Mr and Mrs Johnson both have children from previous relationships. They own a property together as joint tenants, some cash and investments in their own names. They each want to benefit the surviving spouse but want their own assets to pass to their own children when the survivor dies. They wish their wills structured so the surviving spouse inherits first. In Mr Johnson’s will, if Mrs Johnson has predeceased he wants his estate to pass to his children. Mrs Johnson wishes the same in her will so that her children inherit if Mr Johnson has predeceased.

What’s the problem?

Structuring the wills in this manner leaves the beneficiaries on the survivor’s death entirely down to who dies first.

If Mr Johnson dies first, his estate will pass to Mrs Johnson. When Mrs Johnson dies her entire estate, including assets inherited from her husband, will pass to her own children. Mr Johnson’s children will receive nothing in these circumstances. Where the wills are structured in this way, one side of the family will always miss out on an inheritance.

Drafting the wills in this way could be contentious, particularly in a situation where Mr and Mrs Johnson died in circumstances where it cannot be ascertained who died first, as a recent well reported case of two stepsiblings battling in court over the order of deaths illustrates. Due to the contentious nature of this, we will not draft wills for a couple where they are leaving assets to each other outright but wish to then have different beneficiaries when the survivor dies.


The simplest solution would be to consider a distribution in the wills on second death that is the same in both wills. This will ensure that regardless of who dies first, the beneficiaries on the survivor’s death will be the same. This could be 50% to Mr Johnson’s children and 50% to Mrs Johnson’s children or perhaps one set could receive a higher share, for example if Mr Johnson owns a larger amount of investments in his own name and wishes for a higher share to his children to reflect this.

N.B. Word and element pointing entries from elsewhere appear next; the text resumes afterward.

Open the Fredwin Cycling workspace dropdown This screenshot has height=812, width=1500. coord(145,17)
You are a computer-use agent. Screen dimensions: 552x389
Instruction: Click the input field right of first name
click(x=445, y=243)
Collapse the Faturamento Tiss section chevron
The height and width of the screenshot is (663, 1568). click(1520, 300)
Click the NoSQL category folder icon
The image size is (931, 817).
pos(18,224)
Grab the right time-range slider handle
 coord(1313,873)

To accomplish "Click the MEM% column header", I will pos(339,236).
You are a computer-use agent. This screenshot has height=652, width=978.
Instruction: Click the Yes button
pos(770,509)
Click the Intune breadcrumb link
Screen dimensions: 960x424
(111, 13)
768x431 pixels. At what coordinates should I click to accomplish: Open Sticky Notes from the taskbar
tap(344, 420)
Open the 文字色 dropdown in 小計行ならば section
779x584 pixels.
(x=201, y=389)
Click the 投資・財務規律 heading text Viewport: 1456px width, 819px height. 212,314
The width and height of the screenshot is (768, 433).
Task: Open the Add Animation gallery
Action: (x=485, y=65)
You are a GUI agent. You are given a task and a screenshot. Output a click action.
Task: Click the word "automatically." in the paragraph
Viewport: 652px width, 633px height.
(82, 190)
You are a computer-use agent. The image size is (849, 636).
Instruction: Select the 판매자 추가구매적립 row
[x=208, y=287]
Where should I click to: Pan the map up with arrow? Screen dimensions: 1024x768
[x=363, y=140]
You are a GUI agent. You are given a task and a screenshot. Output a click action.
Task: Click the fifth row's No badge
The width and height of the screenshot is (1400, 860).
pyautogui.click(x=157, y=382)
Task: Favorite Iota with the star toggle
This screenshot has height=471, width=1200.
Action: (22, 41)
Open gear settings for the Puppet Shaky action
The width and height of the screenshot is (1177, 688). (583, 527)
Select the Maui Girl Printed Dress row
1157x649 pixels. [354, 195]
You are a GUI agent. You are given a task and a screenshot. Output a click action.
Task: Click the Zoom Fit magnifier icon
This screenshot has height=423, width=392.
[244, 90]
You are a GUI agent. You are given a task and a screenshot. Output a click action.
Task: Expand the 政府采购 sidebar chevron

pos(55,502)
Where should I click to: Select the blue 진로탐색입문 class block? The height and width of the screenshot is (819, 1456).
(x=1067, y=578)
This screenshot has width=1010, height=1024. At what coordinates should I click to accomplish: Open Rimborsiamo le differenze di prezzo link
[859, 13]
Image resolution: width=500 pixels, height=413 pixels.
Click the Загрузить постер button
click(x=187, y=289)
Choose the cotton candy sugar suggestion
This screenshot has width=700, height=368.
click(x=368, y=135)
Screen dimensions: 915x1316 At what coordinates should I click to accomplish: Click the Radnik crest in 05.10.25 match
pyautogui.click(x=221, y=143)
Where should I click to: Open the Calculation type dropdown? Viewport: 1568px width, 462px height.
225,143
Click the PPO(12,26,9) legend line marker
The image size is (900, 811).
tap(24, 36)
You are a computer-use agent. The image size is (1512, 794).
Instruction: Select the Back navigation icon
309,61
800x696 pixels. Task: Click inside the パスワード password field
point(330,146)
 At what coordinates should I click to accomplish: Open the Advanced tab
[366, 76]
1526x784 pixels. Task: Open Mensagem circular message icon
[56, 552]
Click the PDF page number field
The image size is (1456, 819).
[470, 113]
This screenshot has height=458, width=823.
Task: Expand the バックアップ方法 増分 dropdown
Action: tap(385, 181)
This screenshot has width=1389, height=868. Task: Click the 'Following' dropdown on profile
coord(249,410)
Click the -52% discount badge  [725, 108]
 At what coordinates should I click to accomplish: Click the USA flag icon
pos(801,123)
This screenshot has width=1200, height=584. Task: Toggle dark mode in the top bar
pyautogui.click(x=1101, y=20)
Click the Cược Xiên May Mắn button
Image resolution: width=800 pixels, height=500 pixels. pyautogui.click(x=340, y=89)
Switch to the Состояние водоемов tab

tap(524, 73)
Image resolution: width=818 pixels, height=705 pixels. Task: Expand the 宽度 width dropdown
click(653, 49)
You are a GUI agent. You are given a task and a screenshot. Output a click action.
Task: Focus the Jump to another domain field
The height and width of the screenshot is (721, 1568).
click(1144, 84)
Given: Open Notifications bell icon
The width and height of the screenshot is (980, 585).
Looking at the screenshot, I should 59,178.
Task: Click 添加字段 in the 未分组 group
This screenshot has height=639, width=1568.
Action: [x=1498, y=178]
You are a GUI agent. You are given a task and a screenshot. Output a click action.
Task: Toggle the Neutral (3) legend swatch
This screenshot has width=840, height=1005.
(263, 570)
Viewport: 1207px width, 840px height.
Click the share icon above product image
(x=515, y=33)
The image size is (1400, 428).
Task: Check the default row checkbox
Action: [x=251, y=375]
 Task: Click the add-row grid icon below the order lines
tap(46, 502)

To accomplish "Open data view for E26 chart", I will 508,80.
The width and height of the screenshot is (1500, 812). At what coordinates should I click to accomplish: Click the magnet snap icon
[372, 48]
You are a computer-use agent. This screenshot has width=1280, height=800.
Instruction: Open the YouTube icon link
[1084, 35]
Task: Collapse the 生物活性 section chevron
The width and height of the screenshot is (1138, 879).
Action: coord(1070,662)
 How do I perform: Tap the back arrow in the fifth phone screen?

Another option could be for them to not benefit the surviving spouse outright and instead to pass assets to a life interest trust, along with severing the tenancy of their property.

Say for example that Mr Johnson dies first, his estate could pass to this trust with Mrs Johnson as the life tenant and his children as the remainder beneficiaries. Whilst Mrs Johnson is alive, she would be entitled to the income from the trust. Powers to advance capital could also perhaps be included so that the trustees could pass occasional lump sums to her, which could be outright or on a loan basis. When Mrs Johnson dies, the trust capital will pass to Mr Johnson’s children and won’t pass by Mrs Johnson’s will. Mrs Johnson’s own will would pass her estate to her children at this point.

The use of a life interest trust will ensure that the surviving spouse can benefit, but also ensure that each spouse’s own assets will pass to their own families on second death.